According to the report, “in recent weeks” Trump has sought Morrison’s help for US Attorney General William Barr, who is overseeing an investigation of the intelligence community’s probing of Trump and his 2016 election campaign. Barr’s probe is part of the fallout of special counsel Robert Mueller’s March report, which found no evidence of collusion between Trump’s campaign and the Russian government. His investigation aims to find out why Trump and his affiliates were investigated in the first place, if no evidence of collusion existed.

An Australian government spokesperson verified the report in a statement to the Australian Broadcasting Corporation (ABC) Tuesday morning.

"The Australian government has always been ready to assist and cooperate with efforts that help shed further light on the matters under investigation," the spokesperson said. "The PM confirmed this readiness once again in conversation with the president.”

The request is similar to one made by Trump in July of Ukrainian President Volodymyr Zelensky in which Trump sought a probe into Democratic candidate and former US Vice President Joe Biden for a 2016 incident in which Biden pressed Kiev to fire its prosecutor general and prevent an investigation of a gas company Biden’s son, Hunter, sat on the board of.

In April, Barr roused Democrats’ anger by referring to the FBI’s monitoring of the Trump 2016 campaign as “spying,” prompting figures such as FBI chief Christopher Wray to categorically reject the term.

Trump’s request from Canberra isn’t arbitrary: it was the Australian government that furnished the FBI with a tip that the Russian government had dirt on Hillary Clinton, Trump’s rival in the 2016 election. The info was ostensibly blabbed by Trump foreign policy adviser George Papadopoulos to Alexander Downer, Australia’s high commissioner to the United Kingdom, but in an April interview with Sputnik, Papadopoulos denied having told Downer about the tip, which he in turn had gotten from a Maltese academic named Joseph Mifsud.

Papadopoulos told Sputnik he was skeptical about both Mifsud’s claim and about Downer, who he believed to be recording their conversation. Papadopoulos, Mifsud and another Trump foreign policy aide named Carter Page were all hit with Foreign Intelligence Surveillance Act (FISA) warrants later in 2016, which began the Russiagate investigation. Then-CIA Director John Brennan later presented the conclusions of the FBI, CIA, NSA and several other US intelligence agencies in a January 2017 report, but Mueller’s probe only began in May 2017 at Trump’s direction.

A report released later Monday afternoon by the Washington Post claimed that Barr has been meeting with several foreign intelligence officials, seeking their help in his counter-Mueller investigation.

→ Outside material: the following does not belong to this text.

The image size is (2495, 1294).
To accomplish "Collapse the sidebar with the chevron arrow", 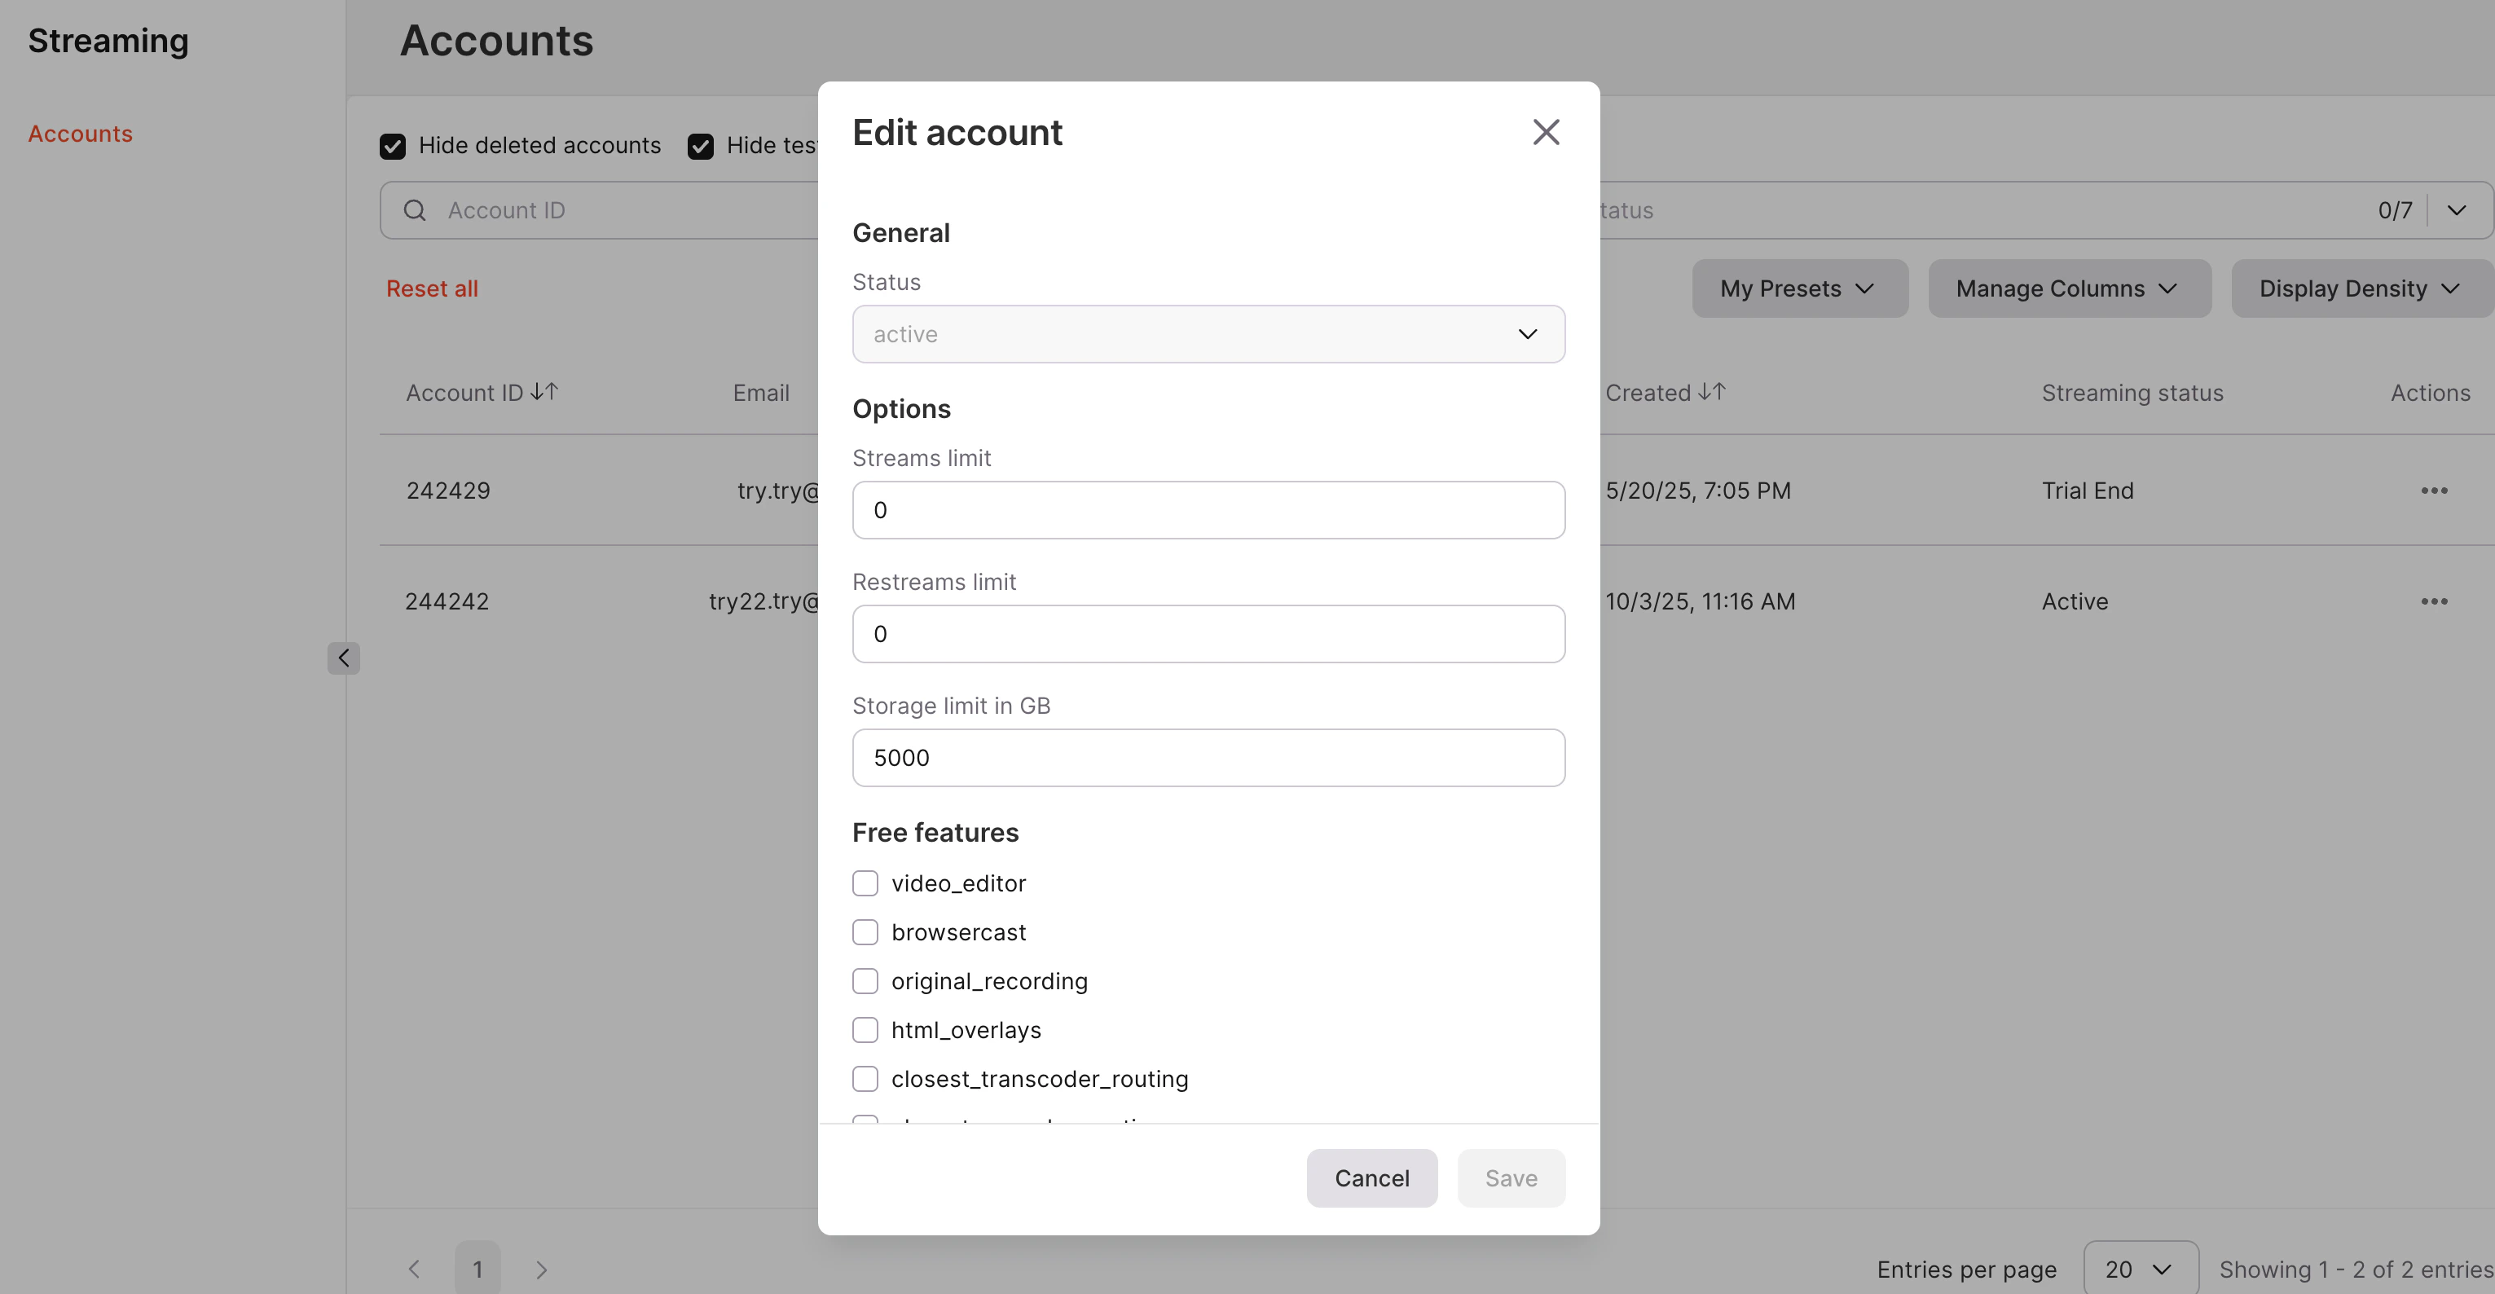I will tap(344, 658).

Like the NYT, the Post’s report relies on “people familiar with the matter.” However, US Department of Justice spokesperson Kerri Kupec issued a statement Monday confirming the report.

​“As the Department of Justice has previously announced, a team led by US Attorney John Durham is investigating the origins of the US counterintelligence probe of the Trump 2016 presidential campaign,” Kupec said. “Mr. Durham is gathering information from numerous sources, including a number of foreign countries. At Attorney General Barr’s request, the President has contacted other countries to ask them to introduce the Attorney General and Mr. Durham to appropriate officials.”

Following Trump asking Barr to open the probe in May, he told reporters on the South Lawn of the White House on May 24 that the attorney general would “look at a lot of documents. Some he might find interesting; maybe he’ll find none interesting. But for over a year, people have asked me to declassify. So what I’ve done is I’ve declassified everything. He can look. And I hope he looks at the UK, and I hope he looks at Australia, and I hope he looks at Ukraine. I hope he looks at everything, because there was a hoax that was perpetrated on our country.”